Life got a bit more complicated, but it's a good thing.


----------



## Mikuto (Oct 30, 2008)

The Kindle is the Kindle, yes, but the new one is shaped drastically different than the old one, and has new features.  There has to be some sort of way of telling the different generations from one another though. You could do it like the iPod does, just call them 1st, 2nd, generation, etc. I think the current iPod is 8th generation, I own a 5th generation. And so on. 

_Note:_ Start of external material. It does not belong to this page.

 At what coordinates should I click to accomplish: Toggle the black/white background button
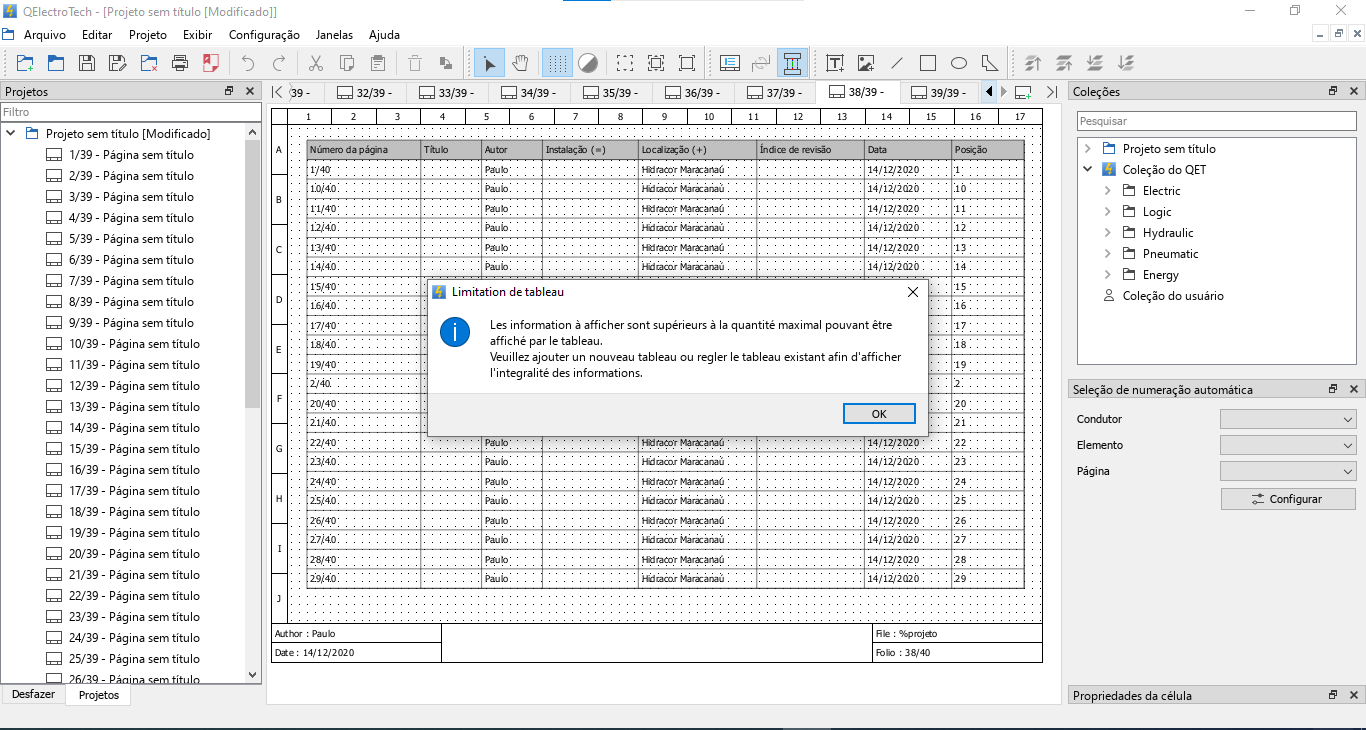click(588, 63)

I might just call mine a Klassic Kindle...


----------



## Leslie (Apr 7, 2008)

I am sort of thinking of it as the klassic, myself.

L


----------



## MamaProfCrash (Dec 16, 2008)

Initially I was calling it the Original KIndle (OK) but people seem to be more comfortable with the generation number. There is an IPod and many generations of the IPod. Now there is a multi-generational Kindle.


----------



## Vegas_Asian (Nov 2, 2008)

I call them K1 and K2.


----------



## Anju  (Nov 8, 2008)

I like the Klassic name myself, but when my DH starts calling me is darling klassic instead of his darling kindle - I'm not too sure    (I am not his darling angel any more LOL)


----------



## LDB (Oct 28, 2008)

Or you could just call them "the Kindle" and "Kindle 2" since that's what they are. There's no need to complicate things or invent names that don't legitimately apply to talk about "the Kindle". People intelligent enough to read and use one should be intelligent enough to know "the Kindle" is the original Amazon reading device and "Kindle 2" or "the Kindle 2" is the updated second gen device.

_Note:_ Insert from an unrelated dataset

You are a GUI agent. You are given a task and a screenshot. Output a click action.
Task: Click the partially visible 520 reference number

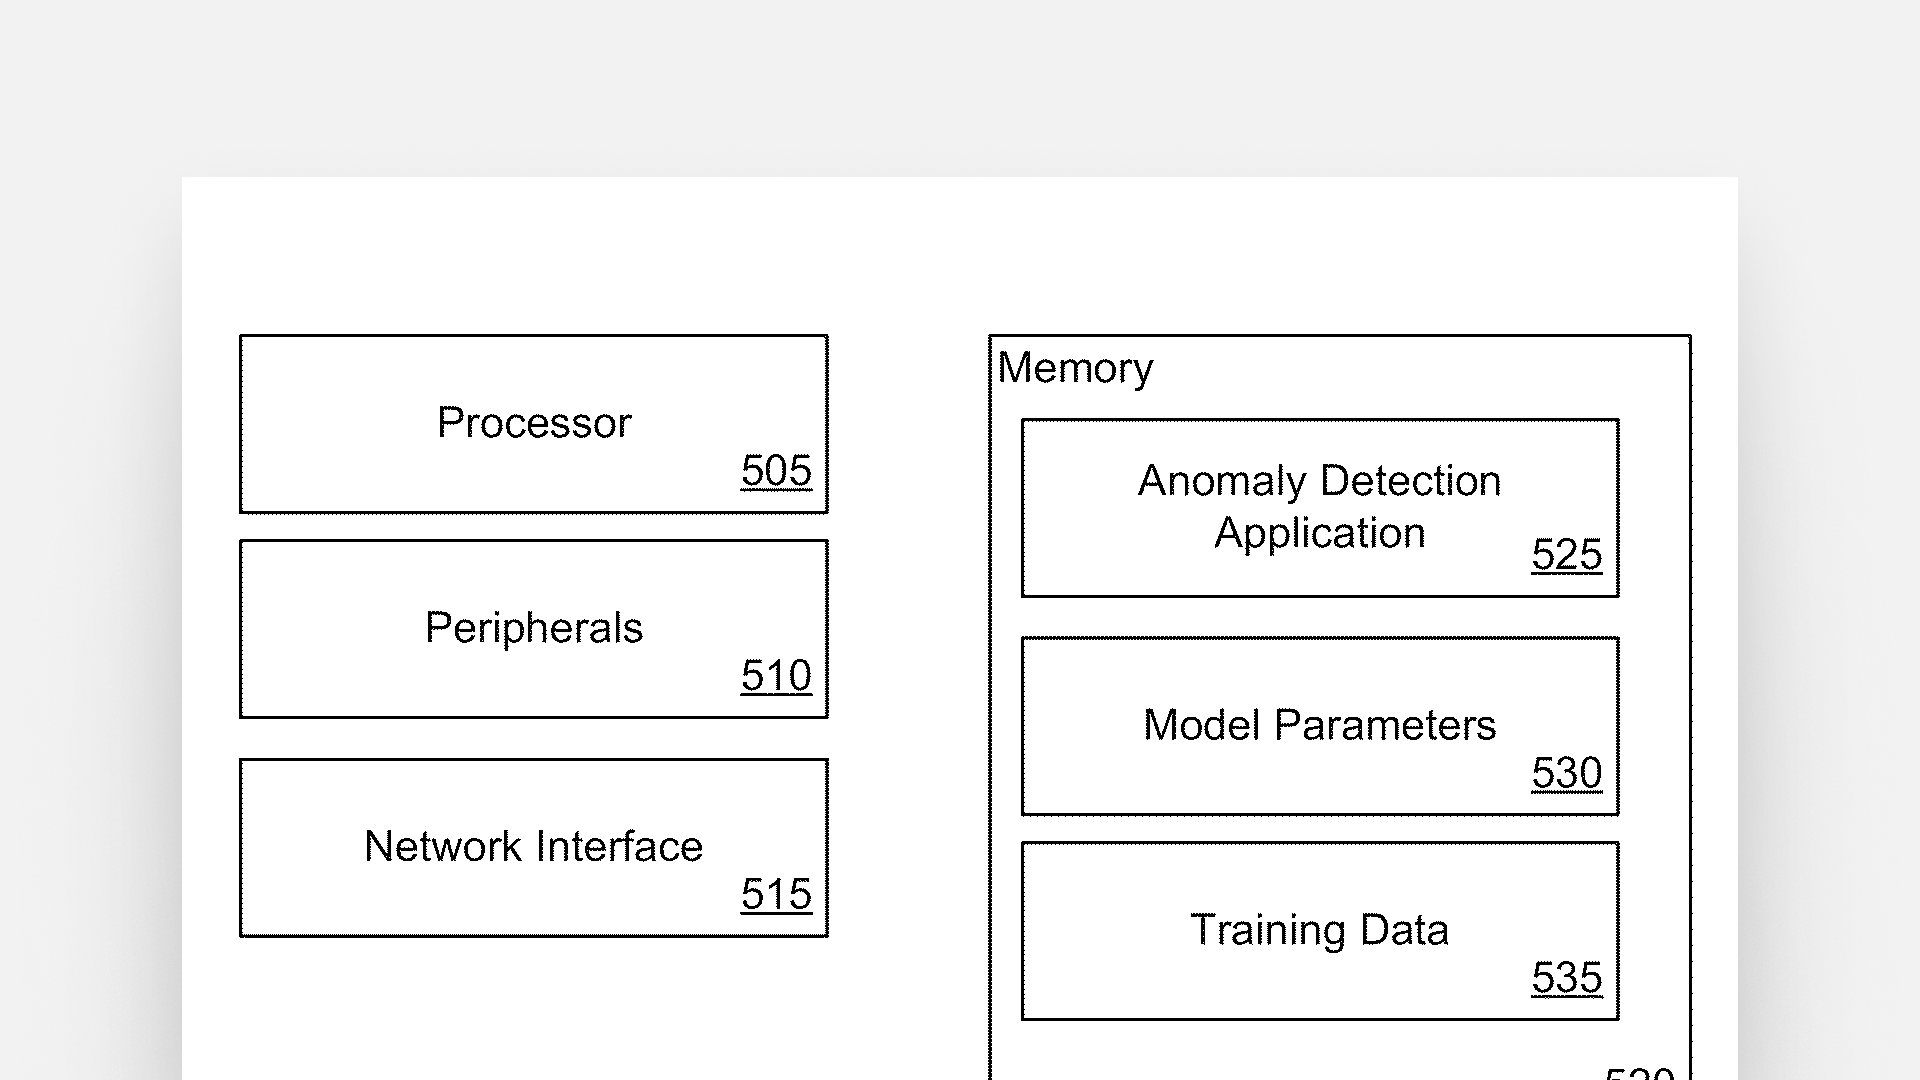pyautogui.click(x=1639, y=1073)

When John Doe becomes the father of John Doe Jr. or John Doe II the father's birth certificate doesn't magically change to read John Doe Sr. or John Doe I. The dad is still John Doe just the same as the day he was born.


----------



## brn-eyed-girl81 (Dec 18, 2008)

Heh, good point LDB.  I know a guy who made his son a junior and started signing his own name with a Sr. at the end.  It makes me laugh every time - it's not like we think his 2 year old might have signed it.  

It won't come up for a while since my husband and I are sticking with our Original Recipe Kindles.  We just call them "Kindle"


----------



## Angela (Nov 2, 2008)

I like Klassic, but K1 and K2 are easier to type!


----------



## Badandy (Dec 4, 2008)

LDB said:


> Or you could just call them "the Kindle" and "Kindle 2" since that's what they are. There's no need to complicate things or invent names that don't legitimately apply to talk about "the Kindle".


But the Kindle 2 is now the Kindle...

Technology names change retroactively, that's just the way it goes. As a previous poster said, it's the same with iPod's. If you have the original iPod, as in the FIRST one, you say it's a "first generation iPod" or "the original iPod". You wouldn't just say you have "an iPod" and expect people to know what that means.

In cars, you don't say "I have a mustang" and assume everyone knows it's a 1964 and a half model.


----------



## standaman (Feb 11, 2009)

LDB said:


> Or you could just call them "the Kindle" and "Kindle 2" since that's what they are. There's no need to complicate things or invent names that don't legitimately apply to talk about "the Kindle". People intelligent enough to read and use one should be intelligent enough to know "the Kindle" is the original Amazon reading device and "Kindle 2" or "the Kindle 2" is the updated second gen device.
> 
> When John Doe becomes the father of John Doe Jr. or John Doe II the father's birth certificate doesn't magically change to read John Doe Sr. or John Doe I. The dad is still John Doe just the same as the day he was born.


I think this is a specious argument. And the poster above me has it right. It all comes down to clarity. If I mention to someone "I have a Kindle" it is not immediately clear if I have the first gen or second gen Kindle.

If I say "I have a Kindle 1" or "I have a first gen Kindle" there is absolutely lapse in understanding of my meaning.

It has nothing to do with having a certain level of intelligence to be able to understand.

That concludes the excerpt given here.